Sono questi alcuni dei fattori che ledono l’esercizio di quel diritto alla salute che fa parte del patrimonio della dottrina sociale della Chiesa e che è sancito dalla Costituzione italiana quale diritto dell’individuo, cioè di tutti – nessuno escluso –, specialmente dei più deboli, e quale interesse della collettività, perché la salute è un bene comune. La sanità pubblica italiana è fondata sui principi di universalità, equità, e solidarietà, che però oggi rischiano di non essere applicati. Per favore, conservate questo sistema, che è un sistema popolare nel senso di servizio al popolo, e non cadete nell’idea forse troppo efficientista – alcuni dicono “moderna” –: soltanto la medicina pre-pagata o quella a pagamento e poi nient’altro. No. Questo sistema va curato, va fatto crescere, perché è un sistema di servizio al popolo.

Ci sono poi altri due fenomeni opposti e ugualmente pericolosi che si vanno diffondendo: da un lato, la ricerca della salute a tutti i costi, l’utopia dell’eliminazione della malattia, rimuovendo l’esperienza quotidiana della vulnerabilità e del limite; dall’altro, l’abbandono di chi è più debole e fragile, in alcuni casi con la proposta della morte come unica via. Ma una medicina che rinuncia alla cura e si trincera dietro procedure disumanizzate e disumanizzanti non è più l’arte del curare. La persona malata va invece accostata con l’atteggiamento del buon samaritano (cfr Lc 25-37), che non si volta dall’altra parte, ma si china sull’uomo ferito e lenisce la sua sofferenza, senza farsi domande, senza lasciarsi chiudere il cuore e la mente da pregiudizi, senza pensare al suo tornaconto. Questa parabola evangelica vi aiuterà a guardare sempre i volti dei pazienti, piccoli e grandi: a dare loro accoglienza e speranza, ad ascoltare le loro storie, a sostenerli quando il cammino si fa più arduo. La parola-chiave è compassione, che non è compatimento, no, compassione, è un con-patire. È uno strumento diagnostico insostituibile! Del resto, Gesù è il medico per eccellenza, non è vero? Sono tre i tratti di Dio che ci aiutano sempre ad andare avanti: la vicinanza, la compassione e la tenerezza. A me piace pensare che tutti noi curatori della salute – noi, curatori della salute spirituale, voi, della salute fisica e anche psichica e spirituale in parte – dobbiamo avere questi tre atteggiamenti: vicinanza, compassione e tenerezza. E questo aiuta tanto, questo costruisce la società. Vi auguro questo: che siate vicini, compassionevoli e teneri.
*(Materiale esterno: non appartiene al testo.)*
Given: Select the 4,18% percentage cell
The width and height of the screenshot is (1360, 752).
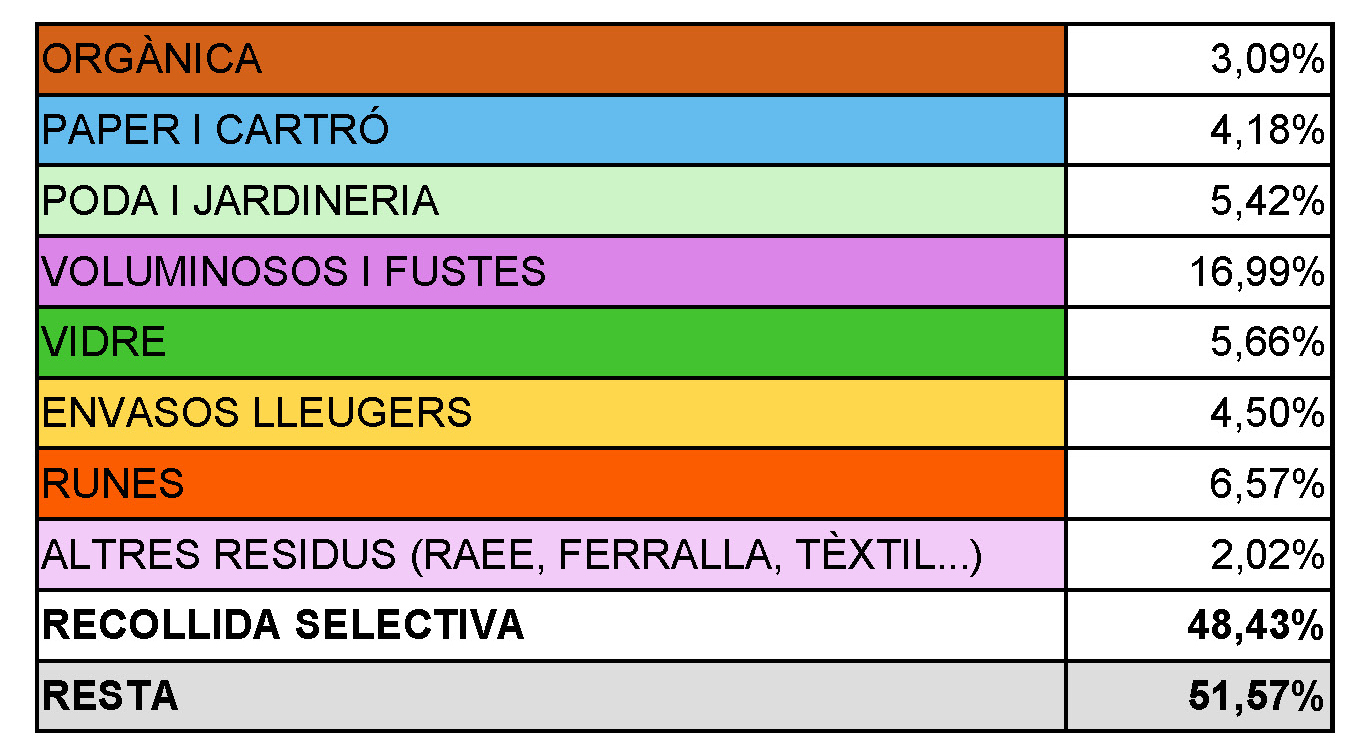Looking at the screenshot, I should [1198, 130].
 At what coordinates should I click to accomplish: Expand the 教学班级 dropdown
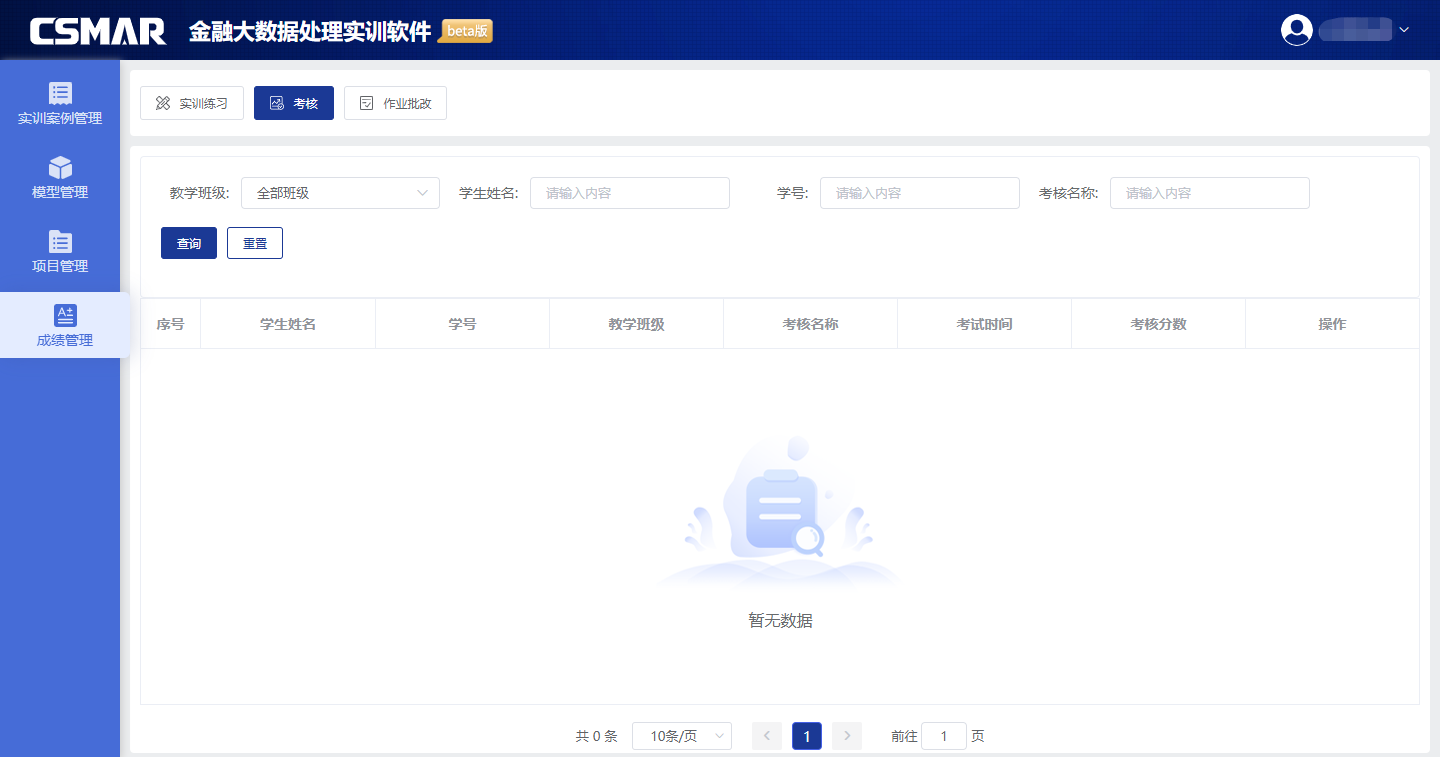pyautogui.click(x=340, y=193)
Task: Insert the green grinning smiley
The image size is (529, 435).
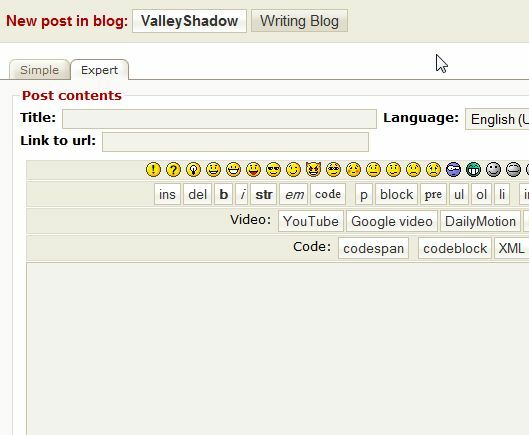Action: 473,169
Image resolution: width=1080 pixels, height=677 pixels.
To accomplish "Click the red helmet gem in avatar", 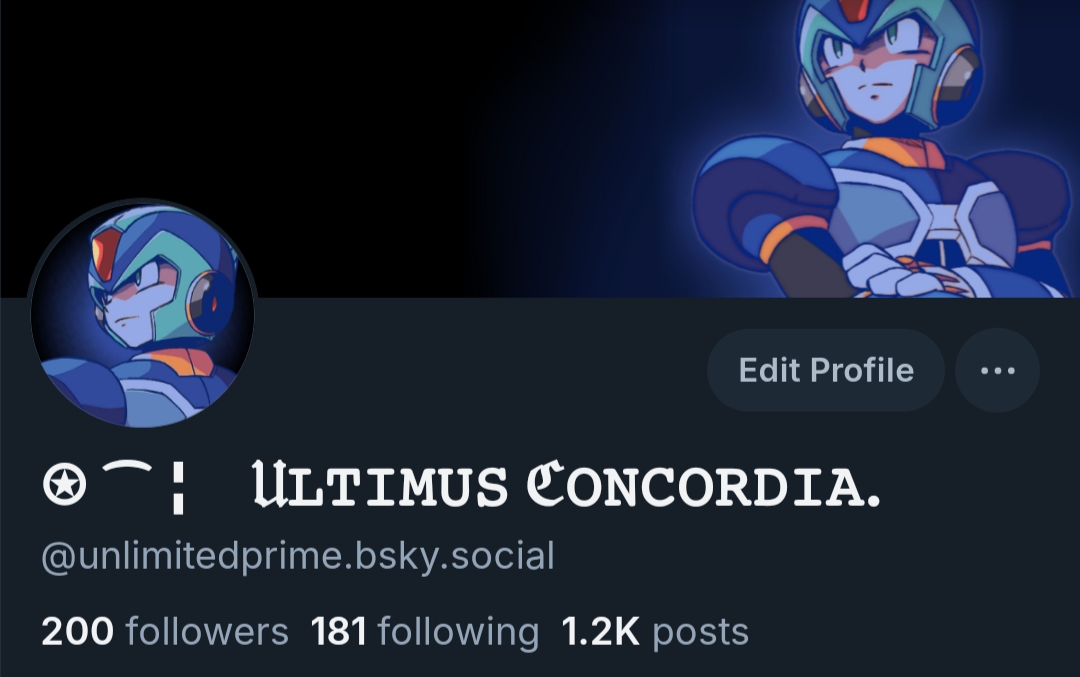I will point(105,252).
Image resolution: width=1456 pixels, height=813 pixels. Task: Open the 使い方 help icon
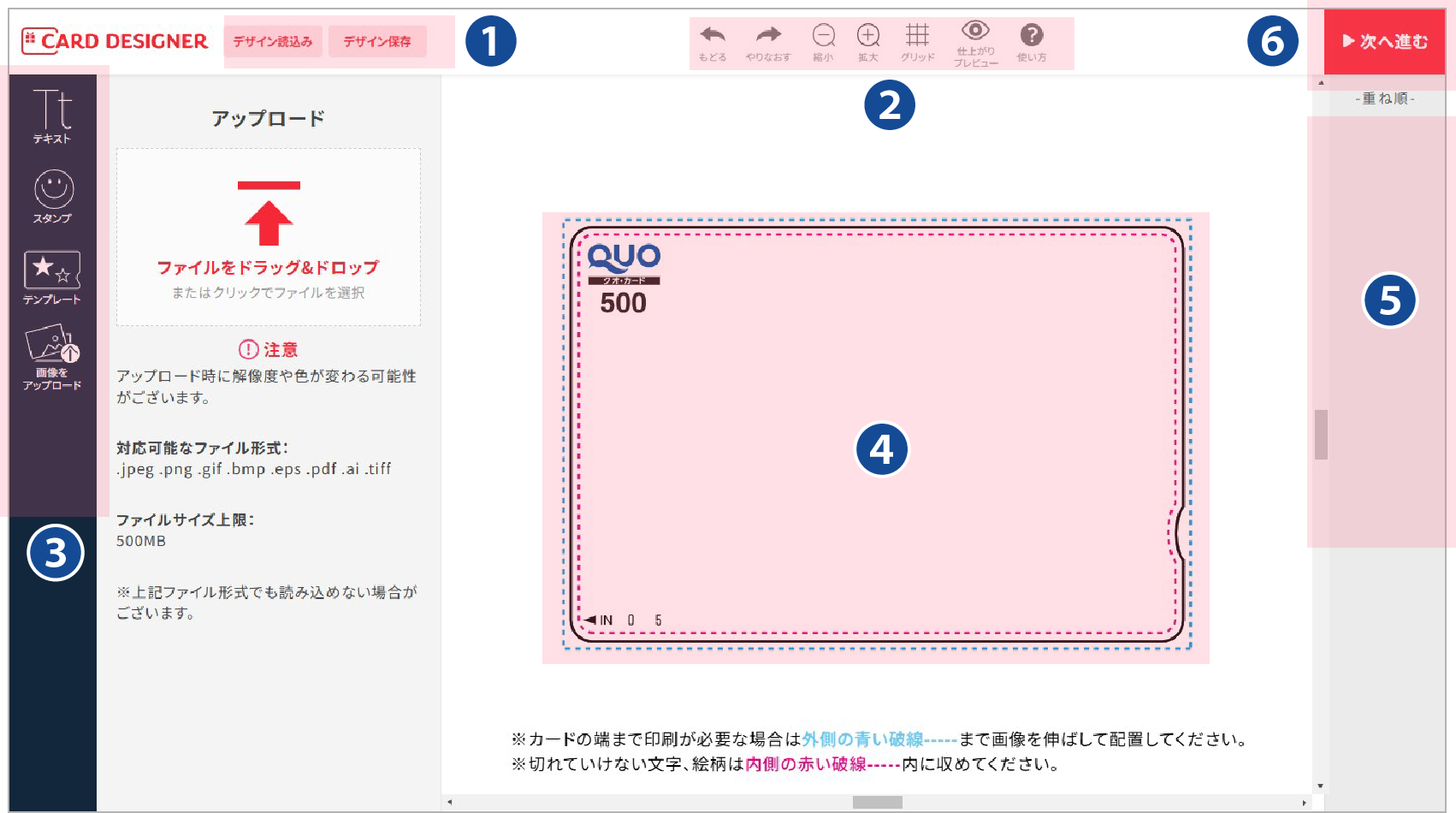click(1032, 42)
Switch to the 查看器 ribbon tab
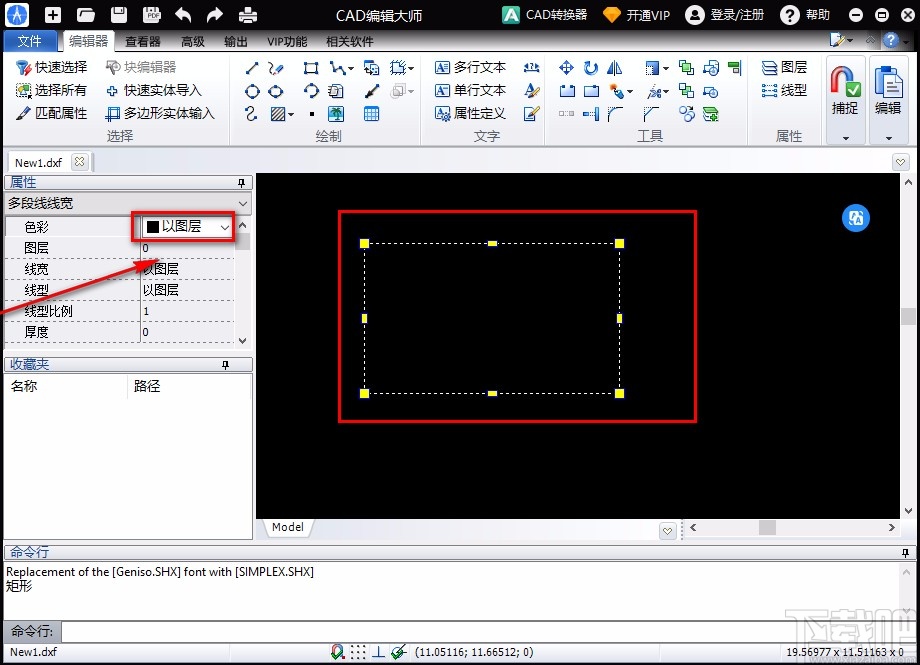Image resolution: width=920 pixels, height=665 pixels. [x=142, y=41]
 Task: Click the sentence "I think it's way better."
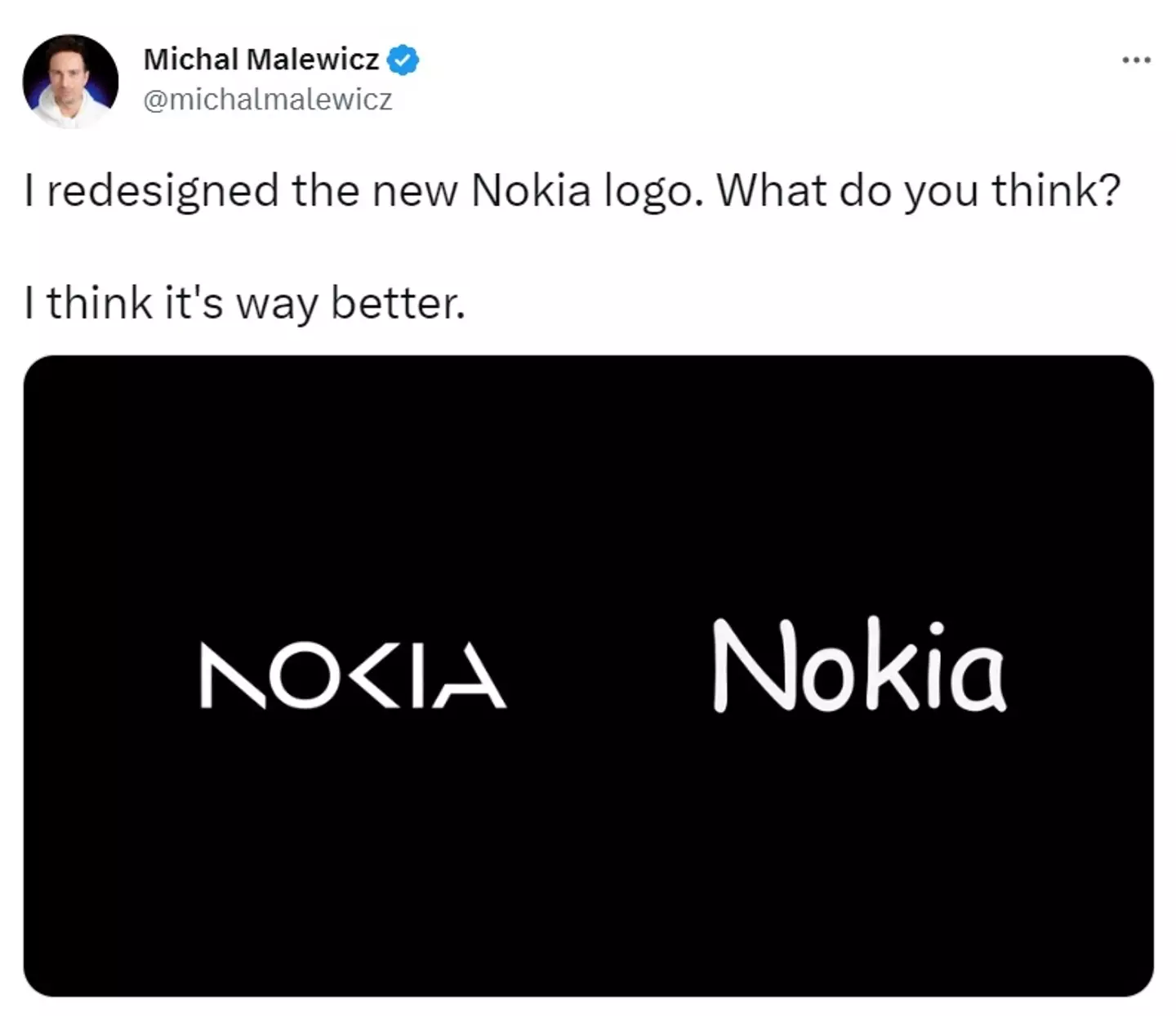coord(245,304)
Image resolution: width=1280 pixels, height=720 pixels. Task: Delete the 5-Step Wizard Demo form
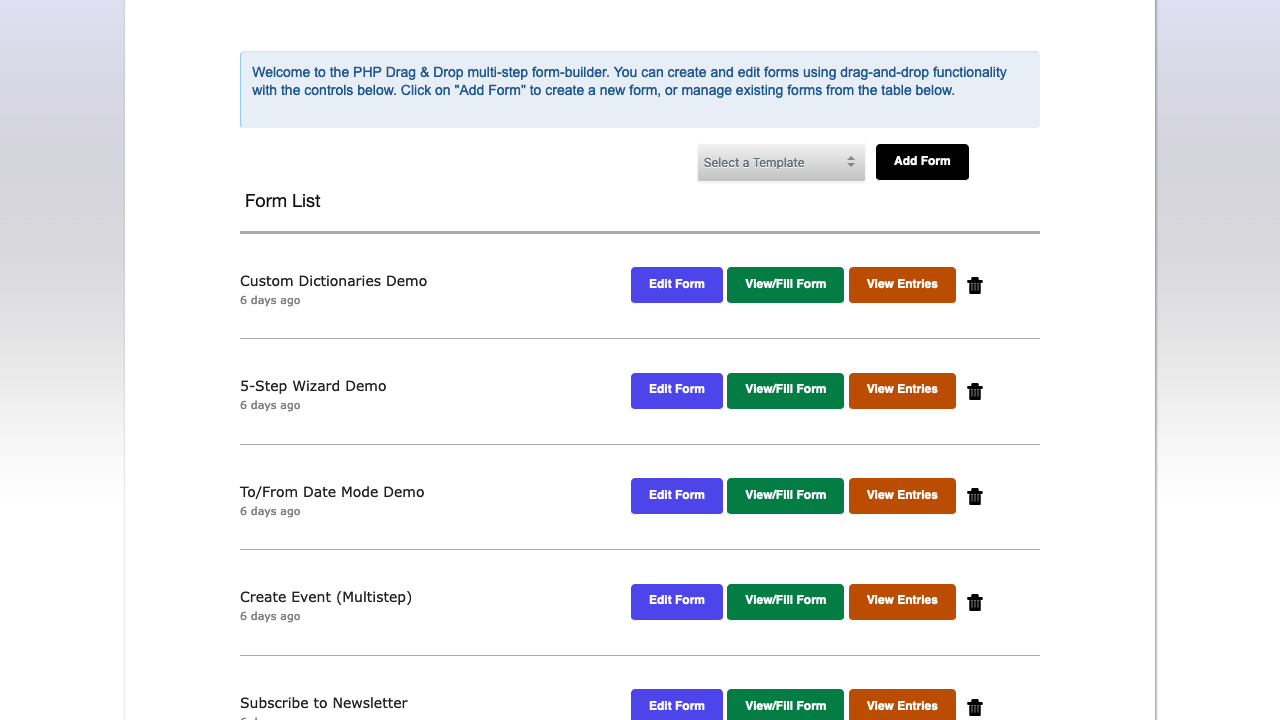point(975,391)
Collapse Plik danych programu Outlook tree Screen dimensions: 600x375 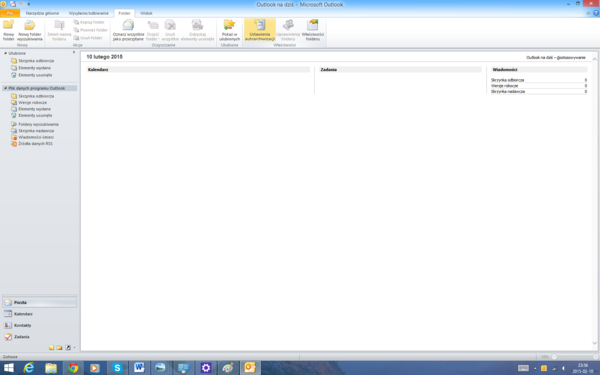5,88
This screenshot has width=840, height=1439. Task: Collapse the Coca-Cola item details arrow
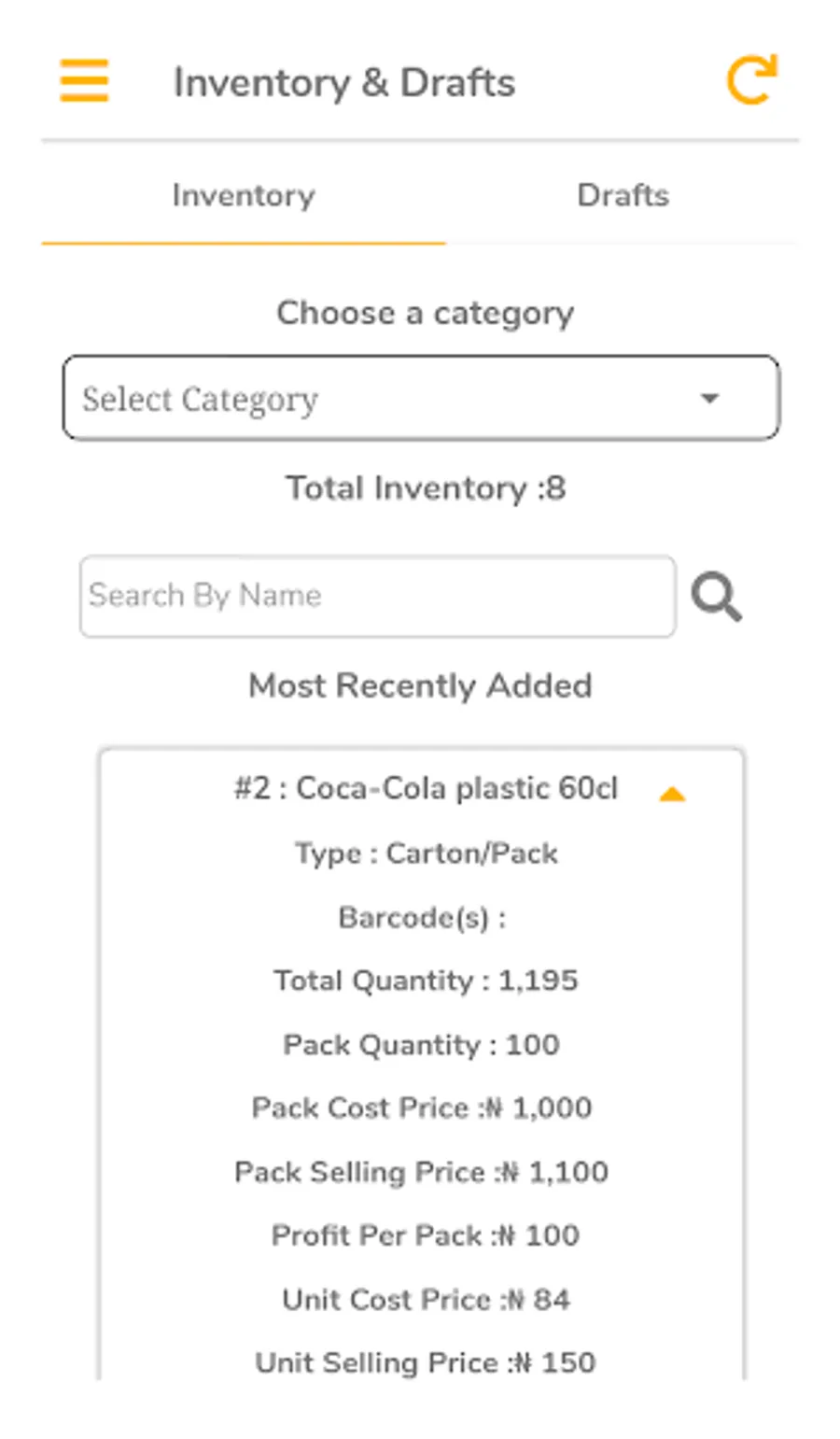672,795
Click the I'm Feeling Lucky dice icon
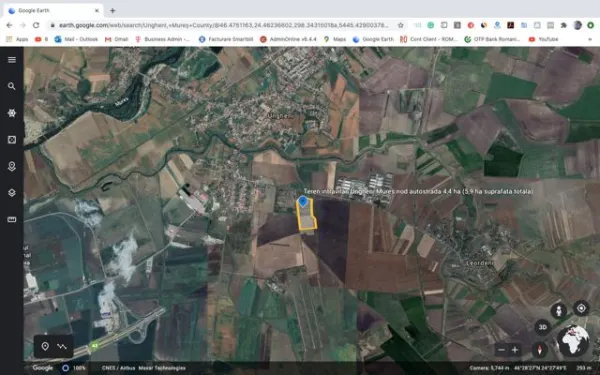Image resolution: width=600 pixels, height=375 pixels. (12, 140)
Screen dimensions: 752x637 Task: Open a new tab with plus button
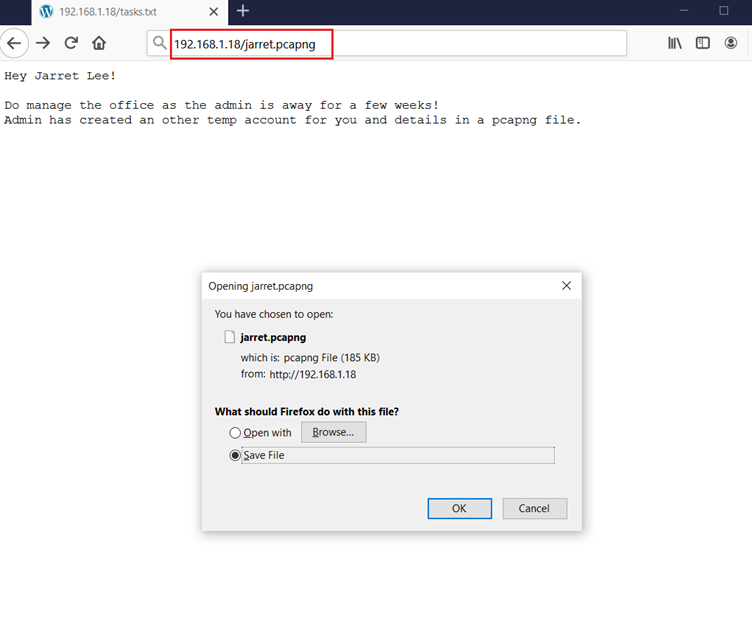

L’ultima cosa. Chi è chiamato a prendersi cura degli altri, non deve trascurare di avere cura di sé. In questi ultimi anni, la resistenza dei medici, degli infermieri, dei professionisti sanitari è stata messa a dura prova. Sono necessari interventi che diano dignità al vostro lavoro e favoriscano le migliori condizioni perché possa essere svolto nel modo più efficace. Tante volte voi siete vittime!

Vi ringrazio anche per il vostro impegno associativo: è importante. Incoraggio i giovani a intraprendere questa strada professionale, che è un modo esigente di lavorare prendendosi cura del prossimo.

Cari fratelli e sorelle, vi accompagni la materna intercessione della Vergine Maria. Vi benedico di cuore, insieme alle vostre famiglie. E per favore non dimenticatevi di pregare per me. Grazie.